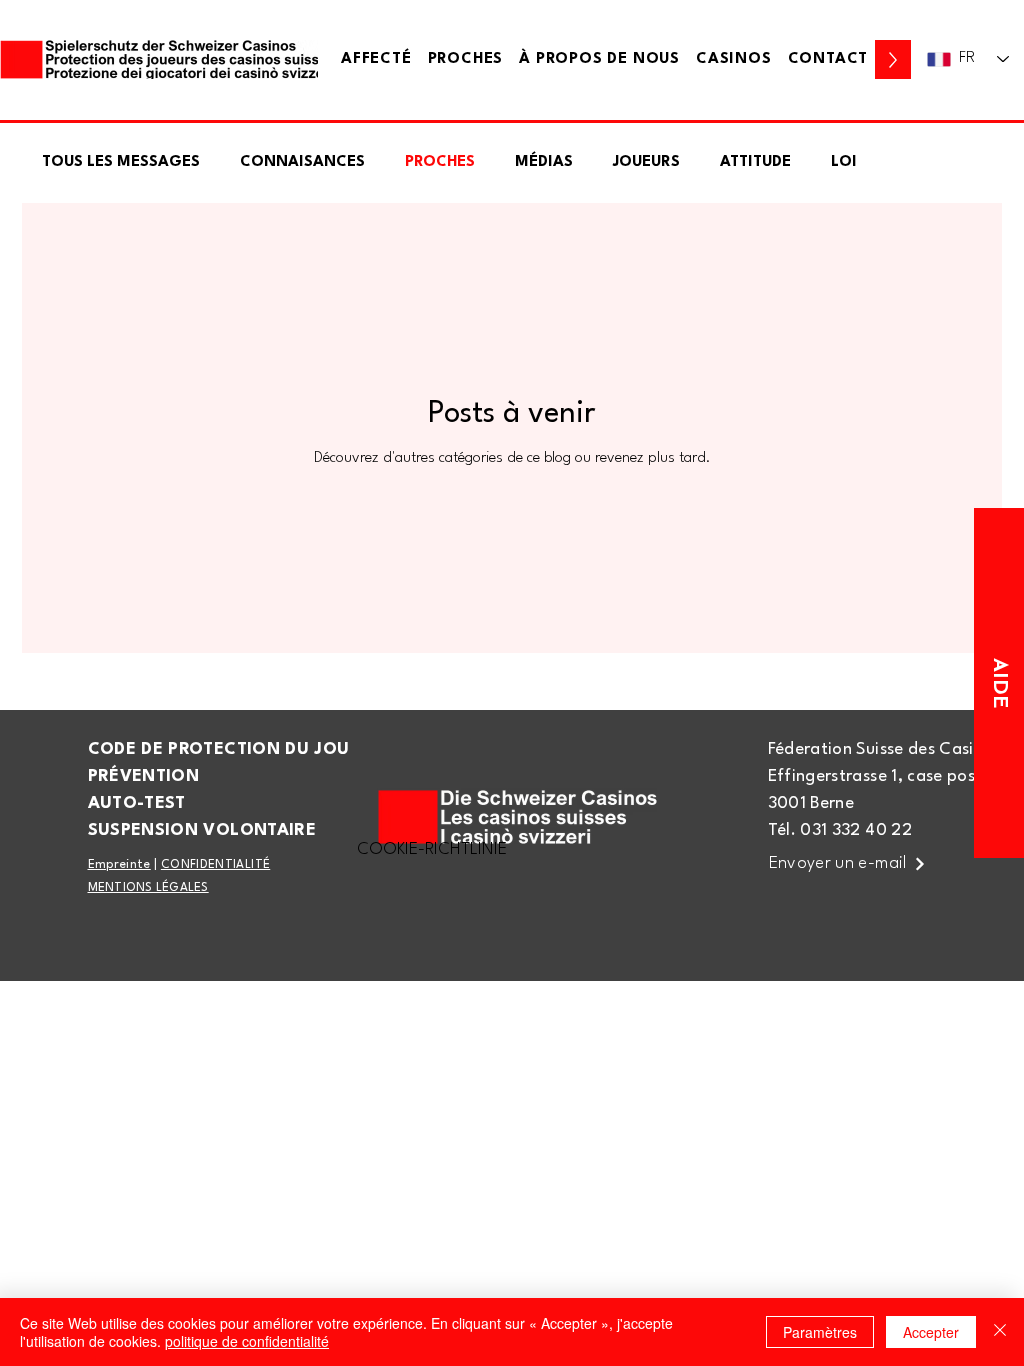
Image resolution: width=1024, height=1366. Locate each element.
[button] (828, 59)
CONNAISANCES (302, 162)
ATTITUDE (755, 162)
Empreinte (119, 865)
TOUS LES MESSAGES (121, 162)
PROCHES (440, 162)
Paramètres (820, 1332)
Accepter (931, 1332)
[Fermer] (1000, 1332)
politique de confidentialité (247, 1341)
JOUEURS (646, 162)
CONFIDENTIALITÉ (215, 865)
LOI (844, 162)
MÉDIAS (544, 162)
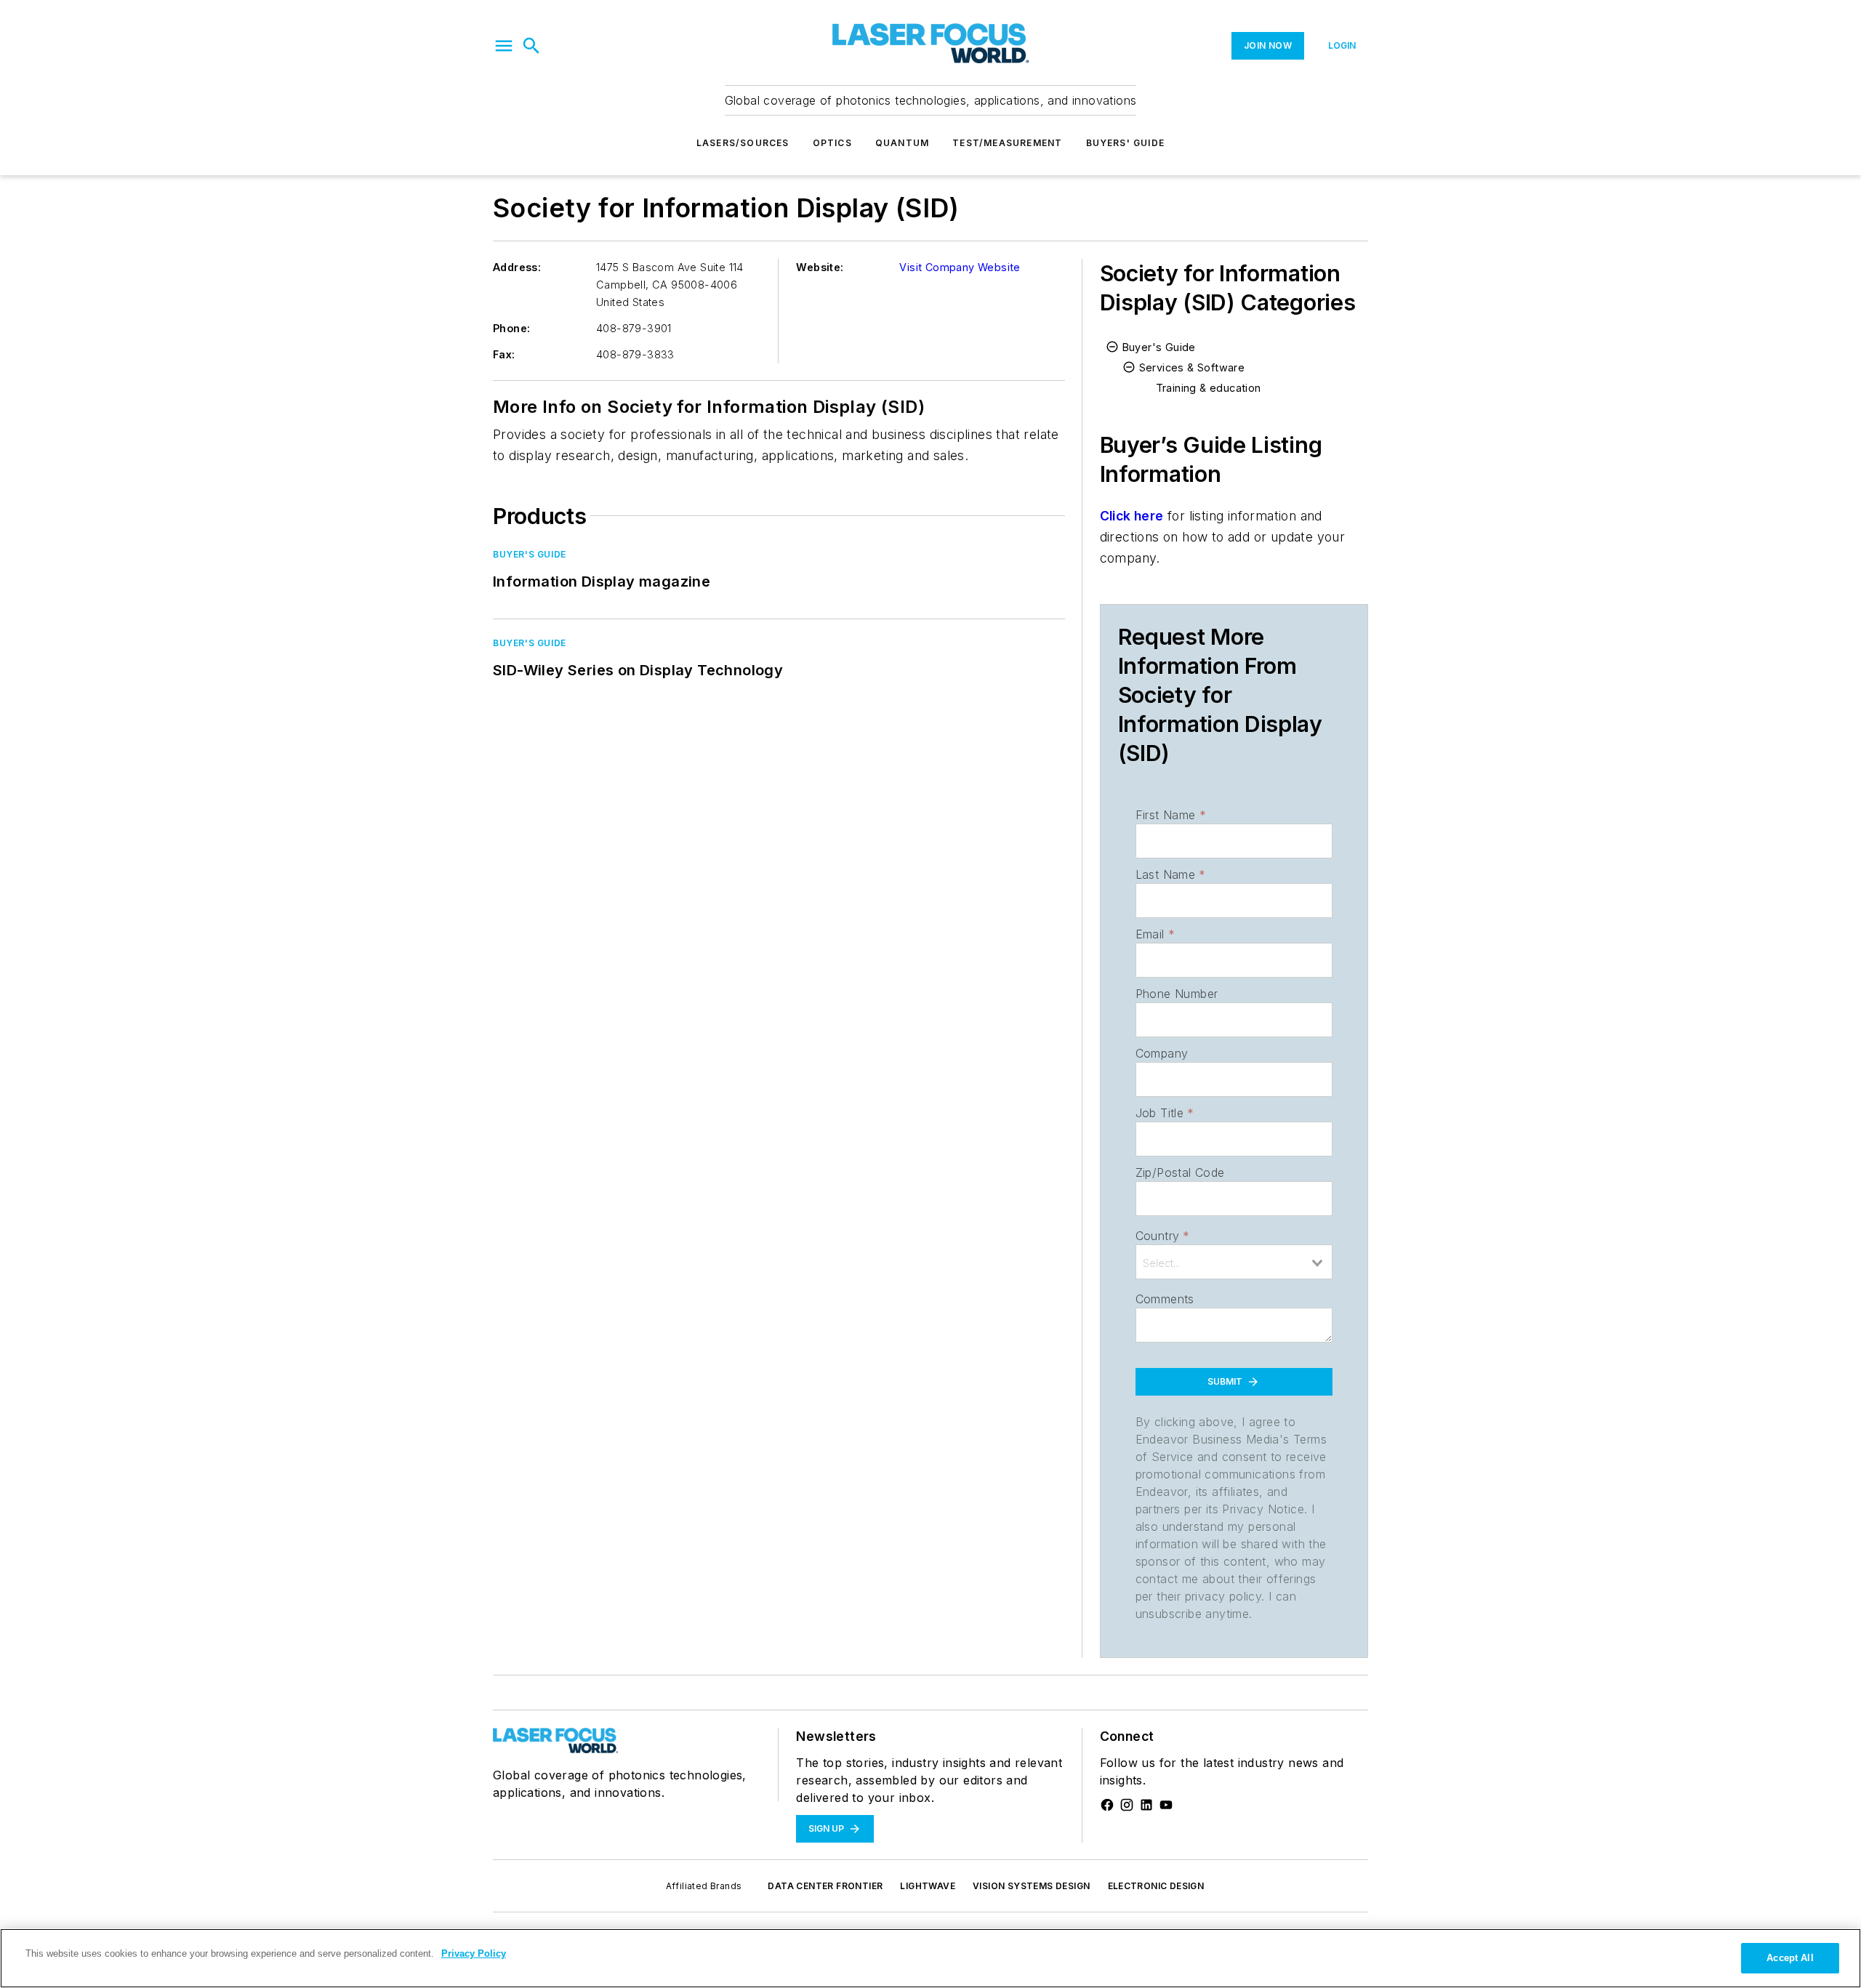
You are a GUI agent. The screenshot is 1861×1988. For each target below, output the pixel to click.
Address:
════════════════
■ **The task**: An exact transcription of the listing is required, and it must contain no pictures.

■ **Expected answer**:
Image resolution: width=1024, height=1366. Locate each element.
[button] (828, 59)
CONNAISANCES (302, 162)
ATTITUDE (755, 162)
Empreinte (119, 865)
TOUS LES MESSAGES (121, 162)
PROCHES (440, 162)
Paramètres (820, 1332)
Accepter (931, 1332)
[Fermer] (1000, 1332)
politique de confidentialité (247, 1341)
JOUEURS (646, 162)
CONFIDENTIALITÉ (215, 865)
LOI (844, 162)
MÉDIAS (544, 162)
You are a GUI agent. The screenshot is 1861×1988. For each target below, output the pixel to click.
Address:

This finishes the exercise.